Cette « langue des chiens », je l’entends dans bien des titres de livres publiés chez ceux que l’on nomme « petits éditeurs » dont le travail admirable porte la poésie d’aujourd’hui dans toute sa diversité et que Serge Pey a réuni dans ce fort volume de la collection Poésie / Gallimard qu’André Velter dans sa préface présente comme un « exercice d’incantations martelées, une pratique du dévoilement, de la déchirure, de la blessure vocalisée qui accroît infiniment le champ du réel tout en le forçant à trembler sur ses bases », Mathématique générale de l’infini. Je l’entends aussi dans bien des noms croisés au hasard des poèmes dans ces quelques 37 titres comportant plus de 150 bâtons, figures même de la poésie-action de Serge Pey : sardane et ses flabiols i tambouris, Argelès, Sant Cebrià, Pedro Soler, Tautavel, Canigou, la Têt, la Santa Espina…

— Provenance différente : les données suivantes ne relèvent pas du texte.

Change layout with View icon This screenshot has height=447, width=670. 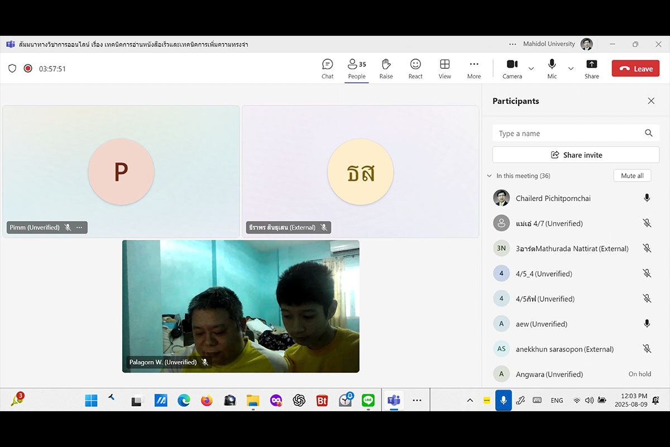pos(444,68)
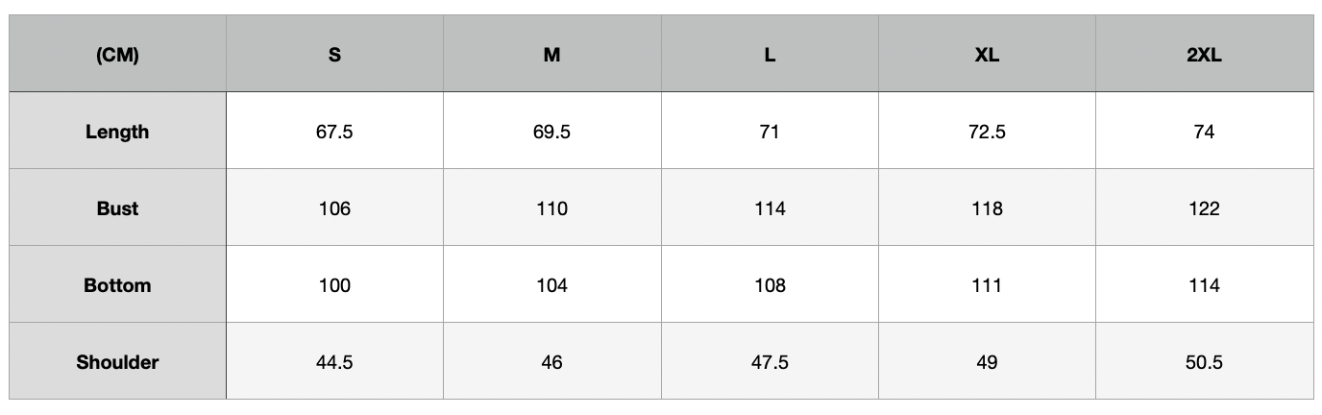The width and height of the screenshot is (1322, 415).
Task: Select the S size column header
Action: (334, 55)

            Mathématique générale de l’infini, ceux qui s’étonneront de ce titre, c’est qu’ils ne savent pas danser la sardane, qu’ils n’ont aucune idée des pas courts, des pas longs, de leur nombre, des pas glissés, pointés ou sautés : « deux fois nos pas courts / et deux fois nos pas longs / pour allonger l’infini / d’un pas plus grand que lui ». Le poète est un danseur. Un danseur mathématicien. Il compte avec ses pieds, tourne sur place, lève les bras au ciel, convoque et révoque l’infini, le rapproche et l’éloigne, l’accueille et le renvoie. « La sardane des chiens puisque tel est notre nom/ dans les camps / de l’autre côté », comme les poèmes de Serge Pey, sont des pièges à infini. Poète, il sait tordre la langue et l’arracher à tous les conformismes qui la menacent, l’avachissent et finissent par la pétrifier. Il sait l’espacer, l’étirer, la distendre, la douer de lointain, l’aérer et donner prise au silence, cette mise d’air, et c’est ouverte qu’elle résonne sans jamais se fermer sur elle-même. On peut entrer dans la ronde, le cercle de la sardane s’ouvre et se ferme alors comme on peut entrer dans le poème et que lire devient respirer du coeur. Fraternité de la danse, fraternité du poème.

            Serge Pey est ce mathématicien qui dans son dialogue avec le peintre Jean Capdeville a appris de Simone Weil qu’il fallait « veiller au niveau où l’on met l’infini » et surtout ne pas le mettre où le fini convient seul. Cela se mesure, il y faut un œil qui ne se regarde pas dans un miroir mais qui traversant le miroir le brise et c’est dans ses tessons épars répandus sur la page que l’on fait image de soi. Comme l’âme, elle ne s’éveille que brisée.

            « Donner des yeux au langage », comme le voulait Octavio Paz, la main le peut quand les pieds, leur martellement, est remuement du sens, appropriement du sol et de l’espace, ouverture de la bouche, cette « oreille qui voit » écrit Serge Pey, et qu’une autre langue naît dans la langue. Oui, c’est bien cela que l’on entend, une échappée de langue hors de la langue, une voix qui devient bâton pour assurer la marche du poème dans un monde devenu toujours plus dangereux où règnent la solitude des nantis comme des malheureux qui poussent leur pas sans bâton autre que celui qui, invisible, s’enfonce douloureusement dans leurs reins les jetant dans une en-avant éperdu, dans un monde où l’on détruit comme hier au Bourdigou, entre mer et étang, en Roussillon, aujourd’hui à Notre-Dame des Landes, ces lieux « où l’on pensait faire des choses en commun / pour qu’elles ne soient pas communes ».

            On connaît l’aventure de Serge Pey enfant concernant la porte devenue table quand le père la dégonda pour accueillir et faire asseoir autour de cette nouvelle table ces amis inattendus poussés là par quelque nécessité. J’aime à croire que lui donner la volte vaille aussi. Alors c’est la table dont le plateau deviendrait porte si avec des amis on le verticalisait et le dressait ouverte sur les jours à venir et battante. Ce livre est table et porte, porte et table. Entrez / sortez, partagez repas et prenez ce chemin dont on sait bien qu’il se fera « al andar », pas après pas, comme le voulait Antonio Machado, grenade qu’on ouvre et que maintient ouverte un incessant éclair.